Keine Knappheit zu befürchten: Nach derzeitigem Stand gibt es genügend Kindergartenplätze. - © Kerstin Spieker
Keine Knappheit zu befürchten: Nach derzeitigem Stand gibt es genügend Kindergartenplätze. (© Kerstin Spieker)

Werther. Ausgewogen ist derzeit in Werther das Verhältnis zwischen der Nachfrage und dem Angebot an Kindergartenplätzen. Das ergab ein Treffen aller Kita-Leitungen der Böckstiegelstadt am Dienstag. „Wir haben 122 verfügbare Plätze und derzeit 116 Anmeldungen", berichtete Andrea Hohnhorst dem HK auf Anfrage. Vergangene Woche war die Anmeldefrist für die Kitas zu Ende gegangen. Noch nicht zum Bedarf passt das Angebot in den Altersklassen.

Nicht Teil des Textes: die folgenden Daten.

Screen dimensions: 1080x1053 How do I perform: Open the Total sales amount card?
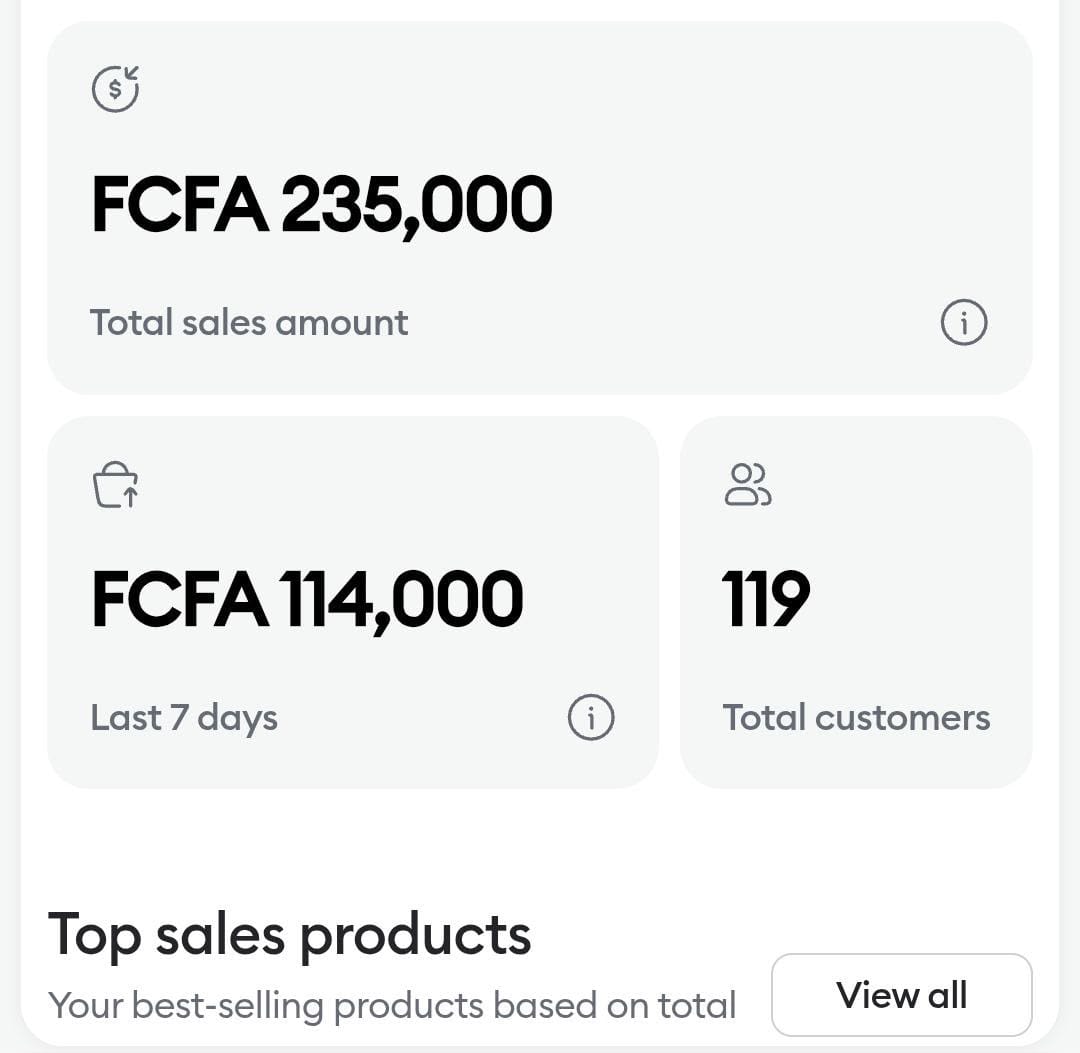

Während es bei den Kindern über drei Jahren ab dem 1. August 2018 65 verfügbare Plätze und nur 42 Anmeldungen gibt, übersteigt die Nachfrage das Angebot bei den unter drei und unter zwei Jahre alten Kindern. „Für zweijährige Kinder haben wir 40 Anmeldungen und 33 Plätze und für unter zwei Jahre alte Kinder 34 Anmeldungen und 24 Plätze", so die Leiterin der AWO-Kita Speckfeld.

Für dieses Ungleichgewicht zeichnet sich aber bereits eine Lösung ab. Da die Kita der Johanniter in der Rodderheide erst am 1. August kommenden Jahres eröffnet, ist sie noch flexibel beim Zuschnitt der Gruppen. „Ich habe am Dienstag nach unserem Treffen beim Kreis Gütersloh angefragt, ob wir die Gruppenaufteilung für ein Jahr ändern können, um dem Bedarf zu entsprechen", berichtete Gerald Donath.

Es sei seiner Kenntnis nach durchaus üblich, so zu verfahren, fügte der Regionalvorstand der Johanniter hinzu. Von den baulichen Gegebenheiten her sei das kein Problem. „Die Einrichtung ist in der Lage, auch kleinere Kinder zu betreuen", sagte Donath. Es könne deshalb eine punktuelle Umwandlung von Plätzen für Kinder über drei Jahre in die anderen Altersgruppen geben. „Wenn die Kinder später in eine andere Altersklasse wechseln, ist das Problem gelöst."

Anfang 2018 werden der Kreis Gütersloh, die Träger der Kitas und ihre Leitungen die Kindergartenbedarfsplanung durchführen. „Bis Mitte März können wir dann Zu- und Absagen an die Eltern verschicken", so Andrea Hohnhorst. Sie bittet die Eltern mit Bedarf an einem Kindergartenplatz, die sich noch nicht gemeldet haben, dringend darum, mit den Kitas Kontakt aufzunehmen, die für sie in Frage kommen. „Wir wollen diese Eltern möglichst noch im aktuellen Anmeldeverfahren berücksichtigen können."